• Passage provided:
**********

There has been steadily rising agreement from all sides that we need to put more focus on learning outcomes in accreditation, but on the question of making accreditation more public we have been in a stalemate for years. Critics (such as those on the commission) have insisted that accreditation self-studies and visit reports be made public. Defenders of the current system argue that making these documents public would undermine the candor needed to make these documents useful for institutional improvement. Besides, note defenders, accreditation self-studies and visit reports are lengthy, complex documents; no one in the public would really want to read them.
Public learning audits would provide a middle ground and break the stalemate. Accrediting agencies would provide a rubric for preparing these statements. Colleges and universities would have considerable latitude within these rubrics about how to assess student learning. That latitude would allow an institution to shape its report around its mission(s), and to make its own choices regarding instruments or approaches for assessing learning. These statements would be prepared as stand-alone documents, with institutions knowing that these statements would become public.
Ten years (the normal length of time before an accreditation needs to be renewed) would be too long a shelf life for these learning audits, so the public learning audits would be revised every two years. At the time of re-accreditation, visiting teams would look back over the sequence of statements to assure that these were forthcoming and adequate.
We do not need to require that all the materials prepared for accreditation be made public. But we need to recognize, all of us, that the effectiveness of an institution of higher education with regard to student learning is a legitimate focus of public accountability. Any college or university enrolling students who receive federal financial aid should be subject to such accountability. Public learning audits would be a useful vehicle for providing such accountability. We do not need Congress or the Department of Education to act. Accrediting bodies could make the change themselves.

**********

• Tasks for this exercise:
[a] In the essay on accreditation and public learning audits, why would the audits be revised every two years?
[b] According to the essay on accreditation, what would accrediting agencies provide for preparing the learning audit statements?
[c] Repeat the section of the essay on accreditation starting at "Ten years (the" and ending at "forthcoming and adequate.", switching "visiting teams" to "review panels".

• Recorded information:
**********

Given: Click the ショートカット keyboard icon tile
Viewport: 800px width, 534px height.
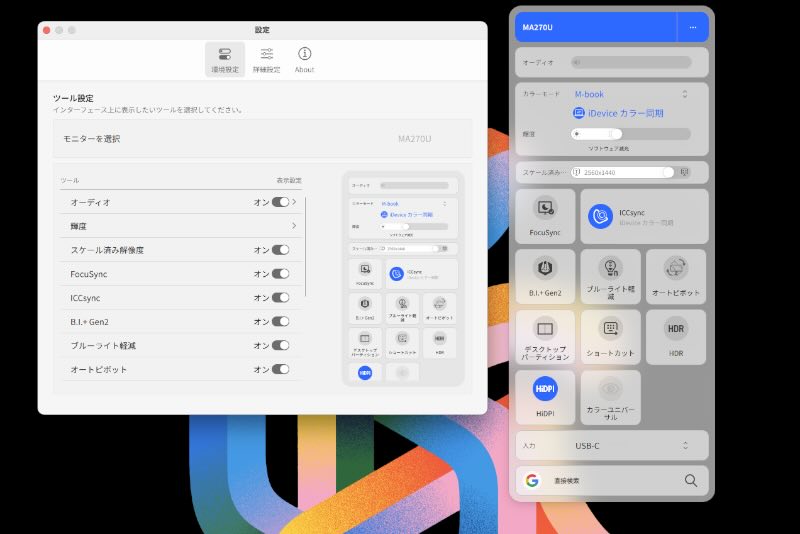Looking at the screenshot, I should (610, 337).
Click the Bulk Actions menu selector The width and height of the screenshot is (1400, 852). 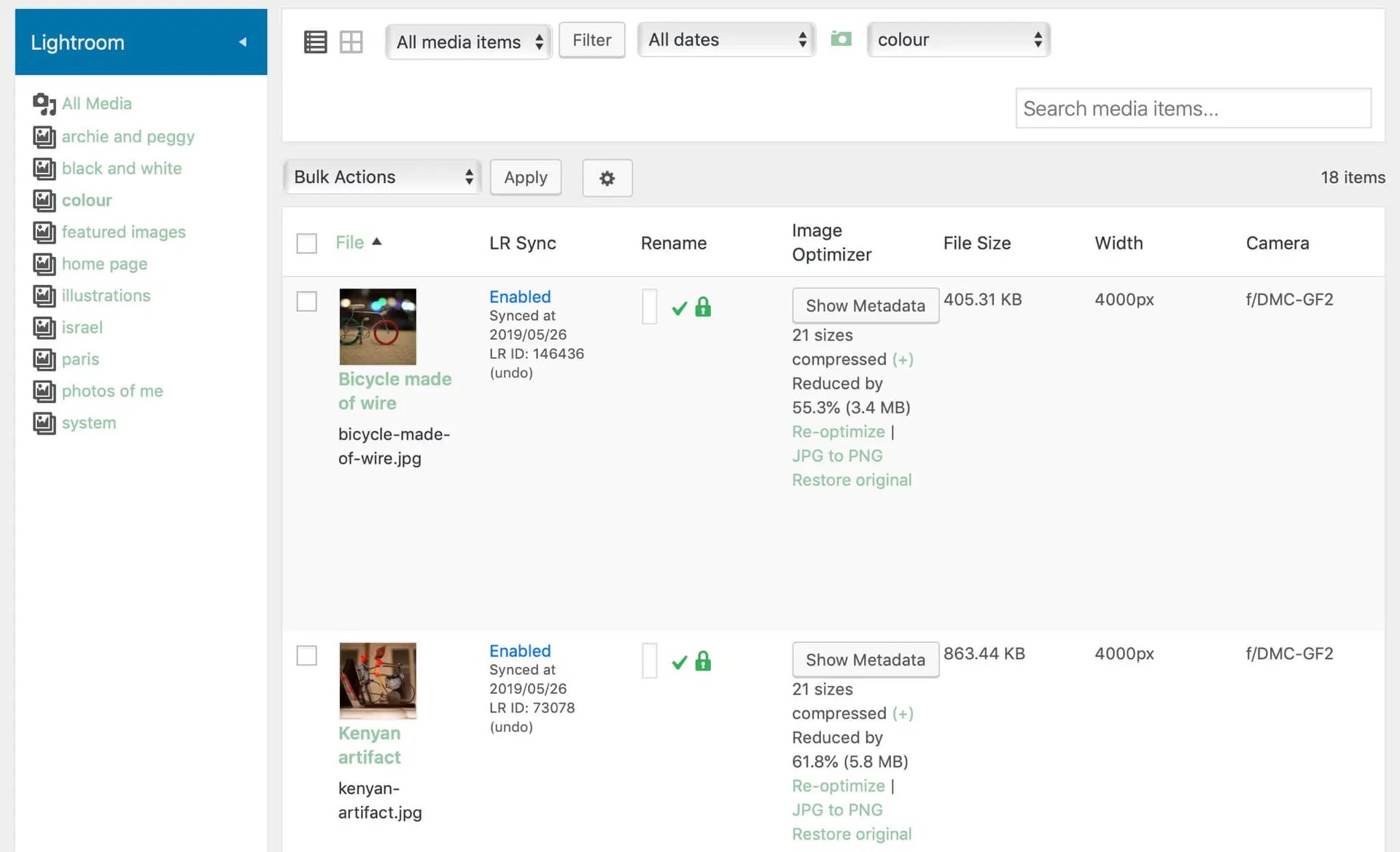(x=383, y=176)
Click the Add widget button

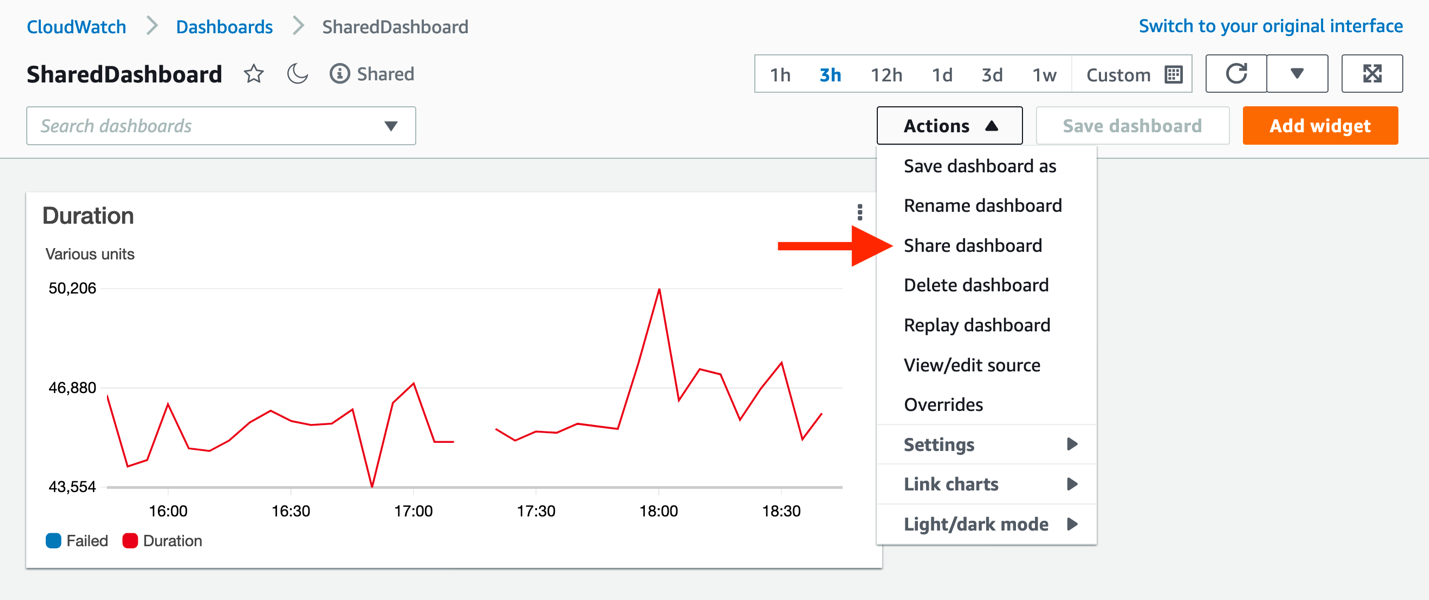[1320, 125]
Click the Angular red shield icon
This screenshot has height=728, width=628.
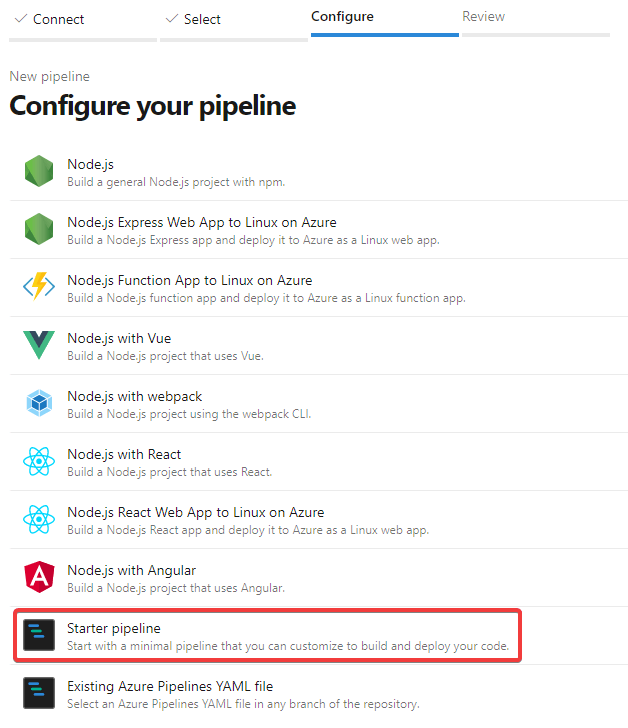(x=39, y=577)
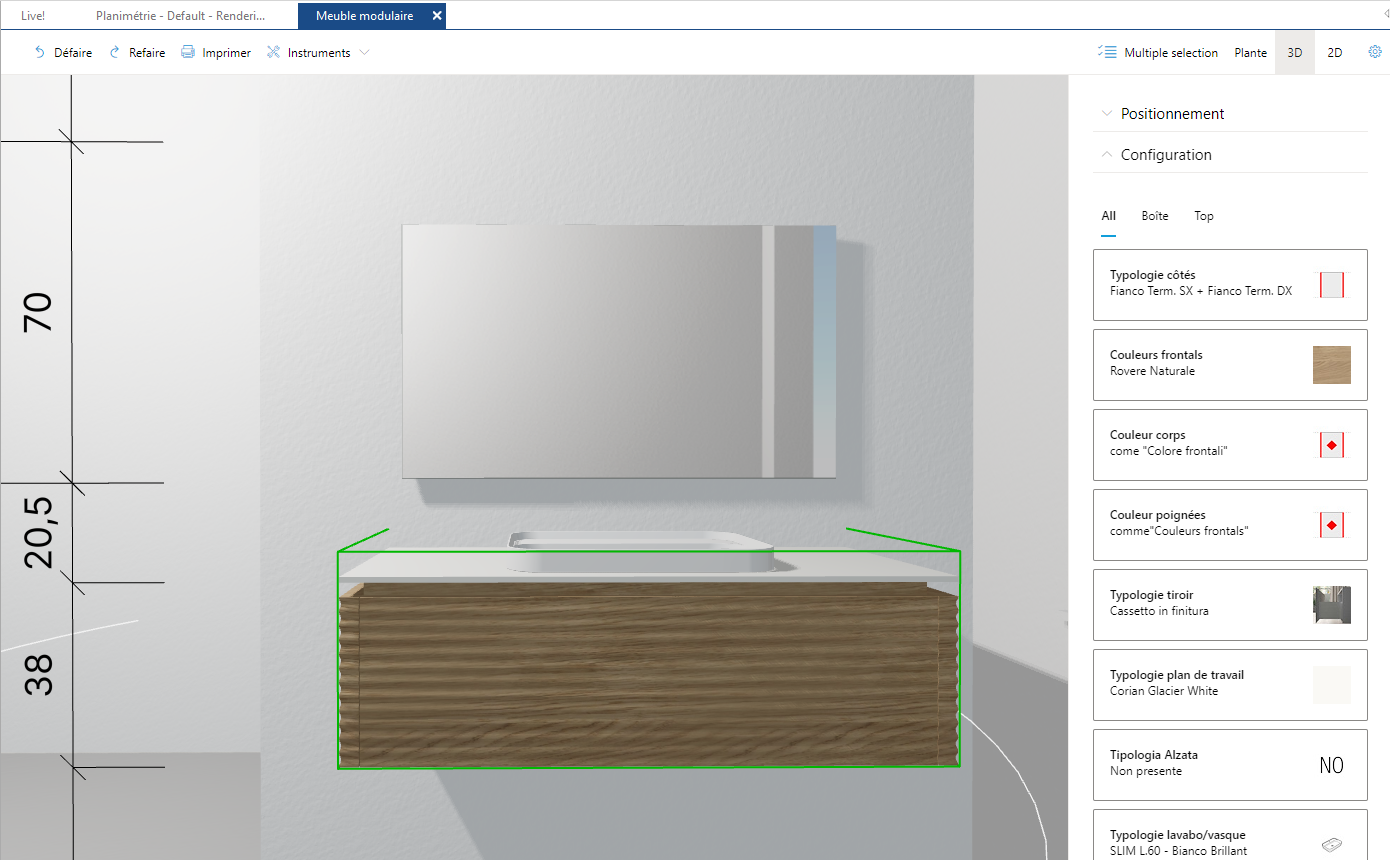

**********

• Responses for each task:
[a] Ten years, the normal length of time before an accreditation needs to be renewed, would be too long a shelf life for these learning audits. So they would be revised every two years instead.

[b] A rubric for preparing these statements.

[c]
Ten years (the normal length of time before an accreditation needs to be renewed) would be too long a shelf life for these learning audits, so the public learning audits would be revised every two years. At the time of re-accreditation, review panels would look back over the sequence of statements to assure that these were forthcoming and adequate.